» **BRIEF**:
Can you edit the entries from the line with "You are a computer-use agent. 734x572 pixels." up to and including the line with "Action: pyautogui.click(x=936, y=37)", replacing "sidebar" with "side panel" and leaving everything else as it stands, and return only those lines?

(Raw records)
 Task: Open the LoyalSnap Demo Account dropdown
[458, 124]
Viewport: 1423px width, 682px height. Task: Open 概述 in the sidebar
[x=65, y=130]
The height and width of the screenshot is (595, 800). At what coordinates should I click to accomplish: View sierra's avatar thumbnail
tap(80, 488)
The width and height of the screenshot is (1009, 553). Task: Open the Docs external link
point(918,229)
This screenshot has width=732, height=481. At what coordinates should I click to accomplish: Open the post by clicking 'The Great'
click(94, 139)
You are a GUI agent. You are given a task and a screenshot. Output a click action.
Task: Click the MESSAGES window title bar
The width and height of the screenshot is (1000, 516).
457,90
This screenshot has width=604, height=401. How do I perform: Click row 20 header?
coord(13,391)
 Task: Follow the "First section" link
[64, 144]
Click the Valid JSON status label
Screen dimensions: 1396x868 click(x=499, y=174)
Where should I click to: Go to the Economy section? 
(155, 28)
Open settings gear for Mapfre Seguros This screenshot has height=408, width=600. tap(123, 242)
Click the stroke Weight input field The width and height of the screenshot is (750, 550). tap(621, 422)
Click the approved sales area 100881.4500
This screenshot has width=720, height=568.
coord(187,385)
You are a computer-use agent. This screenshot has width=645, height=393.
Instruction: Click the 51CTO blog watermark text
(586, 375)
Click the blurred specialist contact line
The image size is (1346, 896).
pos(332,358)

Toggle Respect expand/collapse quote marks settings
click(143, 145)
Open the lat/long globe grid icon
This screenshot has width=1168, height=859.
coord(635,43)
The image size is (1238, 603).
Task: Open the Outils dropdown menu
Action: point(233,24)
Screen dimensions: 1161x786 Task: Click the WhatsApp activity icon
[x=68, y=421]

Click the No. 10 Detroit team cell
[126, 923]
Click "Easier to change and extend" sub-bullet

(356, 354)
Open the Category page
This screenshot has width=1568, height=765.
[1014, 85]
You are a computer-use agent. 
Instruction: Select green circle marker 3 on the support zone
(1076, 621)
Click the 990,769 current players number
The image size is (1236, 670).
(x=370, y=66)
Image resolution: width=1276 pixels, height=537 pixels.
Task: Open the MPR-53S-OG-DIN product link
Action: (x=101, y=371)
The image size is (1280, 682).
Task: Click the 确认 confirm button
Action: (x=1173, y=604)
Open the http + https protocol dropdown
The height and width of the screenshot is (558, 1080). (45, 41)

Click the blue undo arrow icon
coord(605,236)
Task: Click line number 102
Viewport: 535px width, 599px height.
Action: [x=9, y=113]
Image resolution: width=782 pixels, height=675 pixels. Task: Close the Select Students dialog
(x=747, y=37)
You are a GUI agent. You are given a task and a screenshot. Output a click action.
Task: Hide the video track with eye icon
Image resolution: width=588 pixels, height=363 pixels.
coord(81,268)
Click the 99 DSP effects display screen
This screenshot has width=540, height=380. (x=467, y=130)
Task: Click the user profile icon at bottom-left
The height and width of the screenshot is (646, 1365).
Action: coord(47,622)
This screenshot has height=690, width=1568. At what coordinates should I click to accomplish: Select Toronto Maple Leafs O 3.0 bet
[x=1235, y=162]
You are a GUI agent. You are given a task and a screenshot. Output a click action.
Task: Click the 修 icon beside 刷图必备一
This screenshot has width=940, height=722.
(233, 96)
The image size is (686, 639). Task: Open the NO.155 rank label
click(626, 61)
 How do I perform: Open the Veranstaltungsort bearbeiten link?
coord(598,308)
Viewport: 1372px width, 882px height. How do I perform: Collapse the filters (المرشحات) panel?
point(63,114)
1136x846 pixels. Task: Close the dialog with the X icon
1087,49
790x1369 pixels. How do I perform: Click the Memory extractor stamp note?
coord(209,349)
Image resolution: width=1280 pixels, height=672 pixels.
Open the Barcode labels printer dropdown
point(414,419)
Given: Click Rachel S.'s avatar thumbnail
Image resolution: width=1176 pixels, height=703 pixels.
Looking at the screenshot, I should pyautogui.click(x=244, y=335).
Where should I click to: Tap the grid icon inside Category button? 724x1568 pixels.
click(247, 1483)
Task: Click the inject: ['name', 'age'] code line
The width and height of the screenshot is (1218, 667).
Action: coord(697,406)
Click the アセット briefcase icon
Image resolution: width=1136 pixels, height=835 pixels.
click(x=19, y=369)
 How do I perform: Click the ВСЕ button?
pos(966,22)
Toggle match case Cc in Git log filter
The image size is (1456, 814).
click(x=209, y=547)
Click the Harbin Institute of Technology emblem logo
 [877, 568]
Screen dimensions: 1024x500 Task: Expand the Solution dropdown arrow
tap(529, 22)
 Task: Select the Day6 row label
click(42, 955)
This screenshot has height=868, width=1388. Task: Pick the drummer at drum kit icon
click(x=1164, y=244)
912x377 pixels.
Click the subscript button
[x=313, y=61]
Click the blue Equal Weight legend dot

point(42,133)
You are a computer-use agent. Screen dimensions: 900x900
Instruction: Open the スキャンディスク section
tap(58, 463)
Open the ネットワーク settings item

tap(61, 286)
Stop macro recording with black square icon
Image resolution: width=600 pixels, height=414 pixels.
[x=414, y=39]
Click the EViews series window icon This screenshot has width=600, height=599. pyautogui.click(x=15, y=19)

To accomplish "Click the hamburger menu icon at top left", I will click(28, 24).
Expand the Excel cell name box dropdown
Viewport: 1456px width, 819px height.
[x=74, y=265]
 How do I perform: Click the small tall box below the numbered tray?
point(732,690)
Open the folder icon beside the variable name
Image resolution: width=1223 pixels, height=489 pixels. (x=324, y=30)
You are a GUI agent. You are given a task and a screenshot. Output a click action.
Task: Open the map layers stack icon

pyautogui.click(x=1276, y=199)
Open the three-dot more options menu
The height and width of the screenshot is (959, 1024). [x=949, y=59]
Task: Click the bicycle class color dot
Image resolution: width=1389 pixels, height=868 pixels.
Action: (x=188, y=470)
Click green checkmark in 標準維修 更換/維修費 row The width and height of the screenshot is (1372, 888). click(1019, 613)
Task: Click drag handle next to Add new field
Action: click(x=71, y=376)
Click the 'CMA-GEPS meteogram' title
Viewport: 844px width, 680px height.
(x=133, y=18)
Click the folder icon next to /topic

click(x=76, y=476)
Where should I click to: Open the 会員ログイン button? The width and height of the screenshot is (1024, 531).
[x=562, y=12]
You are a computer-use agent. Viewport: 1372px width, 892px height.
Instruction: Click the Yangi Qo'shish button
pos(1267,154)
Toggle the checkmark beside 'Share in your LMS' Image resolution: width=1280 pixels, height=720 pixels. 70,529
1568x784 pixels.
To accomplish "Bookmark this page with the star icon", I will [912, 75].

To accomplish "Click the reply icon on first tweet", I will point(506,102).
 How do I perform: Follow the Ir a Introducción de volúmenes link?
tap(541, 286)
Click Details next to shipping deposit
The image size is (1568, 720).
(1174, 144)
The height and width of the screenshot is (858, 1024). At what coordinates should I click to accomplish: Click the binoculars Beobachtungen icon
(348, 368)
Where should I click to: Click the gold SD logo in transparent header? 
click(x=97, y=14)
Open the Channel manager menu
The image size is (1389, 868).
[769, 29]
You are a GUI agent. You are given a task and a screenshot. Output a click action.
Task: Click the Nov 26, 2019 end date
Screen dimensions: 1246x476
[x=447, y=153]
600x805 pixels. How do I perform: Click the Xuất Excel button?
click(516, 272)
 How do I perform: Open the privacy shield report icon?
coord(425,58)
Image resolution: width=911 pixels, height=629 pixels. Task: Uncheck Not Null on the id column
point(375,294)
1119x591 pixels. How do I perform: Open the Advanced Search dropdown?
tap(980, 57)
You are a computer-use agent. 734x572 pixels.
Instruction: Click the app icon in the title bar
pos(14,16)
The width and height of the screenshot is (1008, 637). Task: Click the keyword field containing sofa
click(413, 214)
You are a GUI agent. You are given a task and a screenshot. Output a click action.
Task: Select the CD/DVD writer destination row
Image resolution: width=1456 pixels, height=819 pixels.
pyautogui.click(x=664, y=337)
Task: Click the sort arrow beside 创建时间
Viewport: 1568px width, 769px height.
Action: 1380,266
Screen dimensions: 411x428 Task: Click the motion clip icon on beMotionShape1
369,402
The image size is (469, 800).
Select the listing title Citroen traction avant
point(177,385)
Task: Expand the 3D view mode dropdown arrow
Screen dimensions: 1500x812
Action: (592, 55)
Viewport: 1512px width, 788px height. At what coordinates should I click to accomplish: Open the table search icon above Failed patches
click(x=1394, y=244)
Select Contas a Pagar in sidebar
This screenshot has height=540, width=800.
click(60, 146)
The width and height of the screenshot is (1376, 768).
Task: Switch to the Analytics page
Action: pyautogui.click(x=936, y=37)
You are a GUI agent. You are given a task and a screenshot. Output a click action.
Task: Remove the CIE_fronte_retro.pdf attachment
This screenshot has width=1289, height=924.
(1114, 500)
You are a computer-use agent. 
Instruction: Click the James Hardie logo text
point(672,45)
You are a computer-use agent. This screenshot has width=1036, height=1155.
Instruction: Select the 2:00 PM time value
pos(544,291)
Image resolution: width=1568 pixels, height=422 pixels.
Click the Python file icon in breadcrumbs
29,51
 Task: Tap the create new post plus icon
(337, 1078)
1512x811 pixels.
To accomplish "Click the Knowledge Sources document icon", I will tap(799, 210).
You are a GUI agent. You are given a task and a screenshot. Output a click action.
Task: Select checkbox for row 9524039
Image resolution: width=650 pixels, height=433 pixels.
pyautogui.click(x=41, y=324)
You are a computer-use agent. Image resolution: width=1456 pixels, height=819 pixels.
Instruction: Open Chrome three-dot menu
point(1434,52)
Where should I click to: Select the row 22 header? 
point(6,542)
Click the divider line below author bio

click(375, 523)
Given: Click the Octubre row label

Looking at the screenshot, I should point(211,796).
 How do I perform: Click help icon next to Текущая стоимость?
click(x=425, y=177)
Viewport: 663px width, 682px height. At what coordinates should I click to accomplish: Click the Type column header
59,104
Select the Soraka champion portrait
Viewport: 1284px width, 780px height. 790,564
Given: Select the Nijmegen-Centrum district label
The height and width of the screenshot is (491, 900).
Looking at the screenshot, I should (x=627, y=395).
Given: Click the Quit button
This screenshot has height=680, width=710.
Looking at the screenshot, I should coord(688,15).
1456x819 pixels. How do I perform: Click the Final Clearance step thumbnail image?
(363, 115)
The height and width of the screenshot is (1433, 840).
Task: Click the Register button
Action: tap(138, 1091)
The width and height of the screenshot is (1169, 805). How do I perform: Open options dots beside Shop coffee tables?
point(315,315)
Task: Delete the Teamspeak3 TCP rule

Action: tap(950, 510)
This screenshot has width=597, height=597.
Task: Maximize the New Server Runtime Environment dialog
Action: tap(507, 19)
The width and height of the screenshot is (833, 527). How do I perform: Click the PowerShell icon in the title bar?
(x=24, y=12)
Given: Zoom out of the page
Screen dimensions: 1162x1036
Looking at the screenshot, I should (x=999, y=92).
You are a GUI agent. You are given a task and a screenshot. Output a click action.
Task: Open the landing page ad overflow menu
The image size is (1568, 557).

» **EXERCISE RESULT**:
You are a computer-use agent. 734x572 pixels.
Instruction: Click the app icon in the title bar
pos(14,16)
The width and height of the screenshot is (1008, 637). Task: Click the keyword field containing sofa
click(413, 214)
You are a GUI agent. You are given a task and a screenshot. Output a click action.
Task: Select the CD/DVD writer destination row
Image resolution: width=1456 pixels, height=819 pixels.
pyautogui.click(x=664, y=337)
Task: Click the sort arrow beside 创建时间
Viewport: 1568px width, 769px height.
Action: 1380,266
Screen dimensions: 411x428 Task: Click the motion clip icon on beMotionShape1
369,402
The image size is (469, 800).
Select the listing title Citroen traction avant
point(177,385)
Task: Expand the 3D view mode dropdown arrow
Screen dimensions: 1500x812
Action: (592, 55)
Viewport: 1512px width, 788px height. At what coordinates should I click to accomplish: Open the table search icon above Failed patches
click(x=1394, y=244)
Select Contas a Pagar in side panel
This screenshot has height=540, width=800.
click(60, 146)
The width and height of the screenshot is (1376, 768).
Task: Switch to the Analytics page
Action: pyautogui.click(x=936, y=37)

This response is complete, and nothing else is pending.